- Born: November 15, 1915 Taunton, Massachusetts
- Died: October 20, 2014 (aged 98) Viera, Florida
- Buried: Arlington National Cemetery
- Allegiance: United States
- Branch: United States Army
- Service years: 1935–1968
- Rank: Major General
- Commands: 173rd Airborne Brigade 2nd Airborne Battle Group, 504th Infantry Regiment United States Army Airborne School
- Conflicts: World War II Korean War Vietnam War
- Awards: Distinguished Service Cross Army Distinguished Service Medal Silver Star (2) Legion of Merit (3) Bronze Star Medal (3) Purple Heart (5)

= Paul F. Smith =

United States Army general

Paul F. Smith (November 15, 1915 – October 20, 2014) was a United States Army major general who served as commander of the 173rd Airborne Brigade during the Vietnam War.

==Early life and education==
Smith was born in Taunton, Massachusetts, on November 15, 1915. He was educated at Taunton High School.

==Military service==
Smith enrolled in the United States Army Reserve in 1935. He served with the 507th Parachute Infantry Regiment during World War II, jumping into Normandy on D-Day. He served at the Battle of the Bulge and made a further combat jump during Operation Varsity.

From 1945 to 1948 Smith served as commanding officer of the United States Army Airborne School at Fort Benning. From 1948 to 1950 he served as G3 Eighth United States Army in Japan.

With the outbreak of the Korean War in June 1950, Smith served with Eighth Army (forward) at Daegu, Korea until 1951 and was awarded the Legion of Merit. He then returned to Japan joining Headquarters Far East Command.
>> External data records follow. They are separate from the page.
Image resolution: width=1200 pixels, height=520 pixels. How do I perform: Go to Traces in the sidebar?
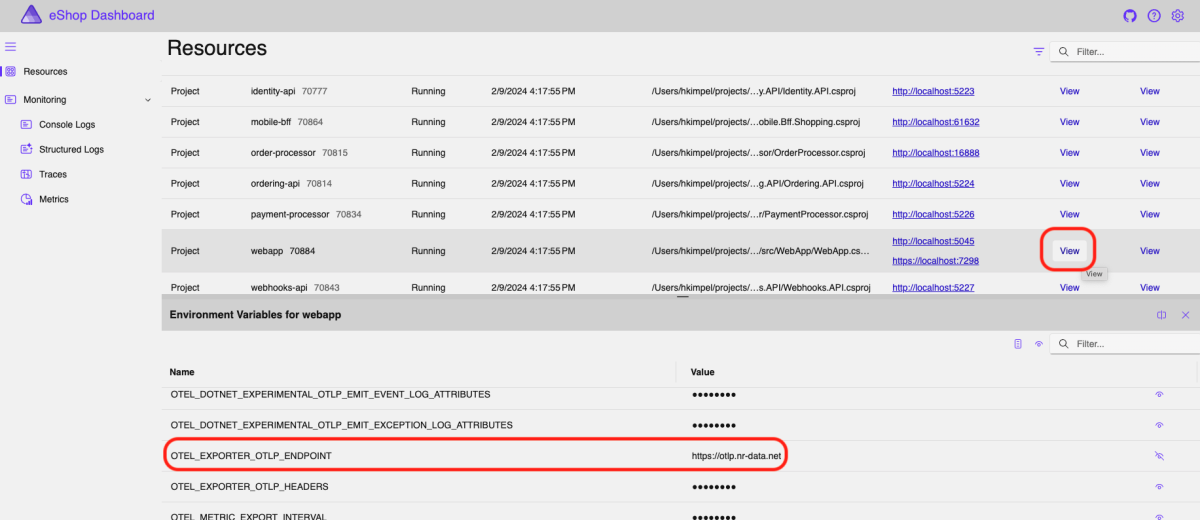pyautogui.click(x=53, y=174)
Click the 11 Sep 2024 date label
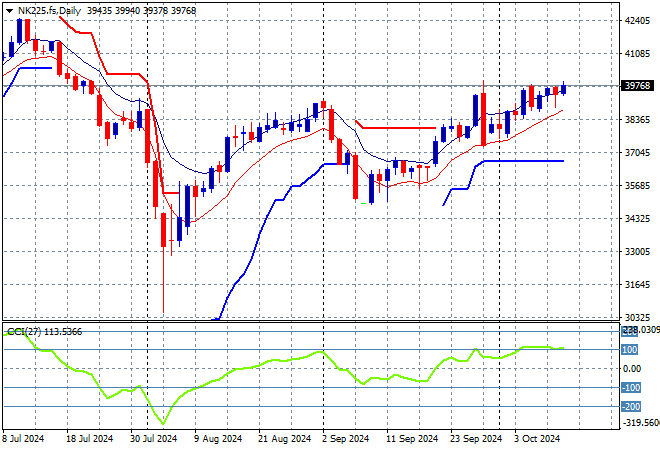This screenshot has width=660, height=450. point(412,438)
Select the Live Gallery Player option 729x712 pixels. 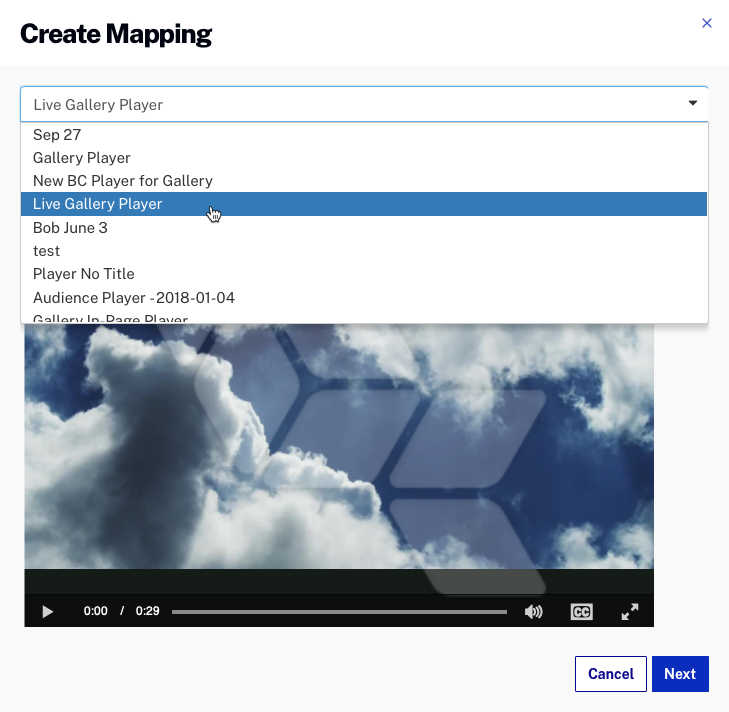click(x=98, y=204)
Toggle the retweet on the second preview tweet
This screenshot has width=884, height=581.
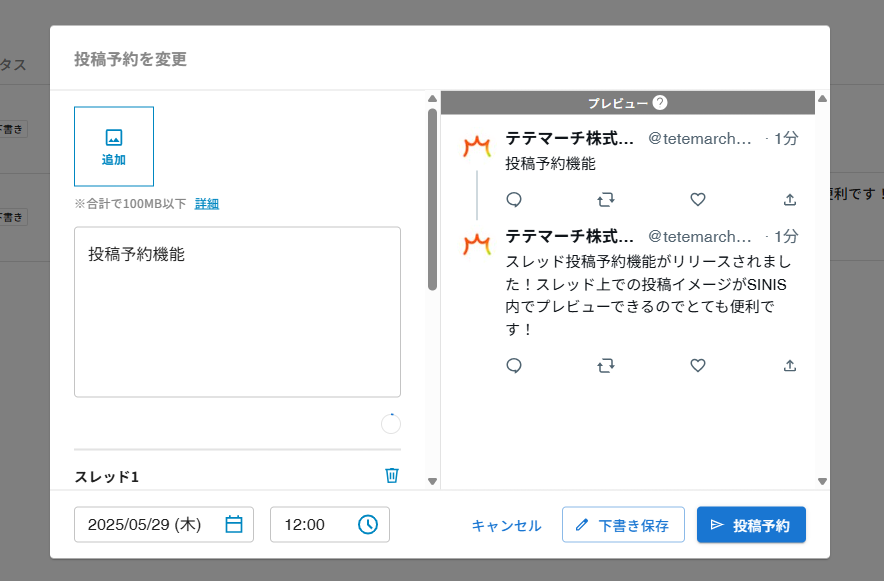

From 1952 to 1956 Smith served at The Pentagon as Operations Officer and then as Military Assistant Secretary of the Army. In 1957 he graduated from the United States Army War College. From 1957 to 1960 he served as commander of the 2nd Airborne Battle Group, 504th Infantry Regiment in West Germany.

From 1960 to 1964 Smith served as assistant commander/G2 and deputy commander/Operations & Plans XVIII Airborne Corps at Fort Bragg. He was promoted to brigadier general in June 1964 and served as army adviser to Military Assistance Advisory Group, Taiwan.

In July 1965 Smith was assigned to South Vietnam where he served as Deputy Commanding General and Chief of Staff Task Force Alpha, later redesignated I Field Force, Vietnam, Nha Trang. He was appointed Commanding General, 173rd Airborne Brigade in February 1966. In November 1966 he was promoted to major general and in December 1966 he handed over command of the 173rd Airborne and then served as Deputy for Revolutionary Development to Robert Komer in Saigon.

On his return from South Vietnam in June 1967, Smith served as Chairman Special Study Group Joint Chiefs of Staff until his retirement.

==Later life==
Smith retired from the army on 11 August 1968 and then worked as Executive Director of the Central Florida Development Committee until 1974.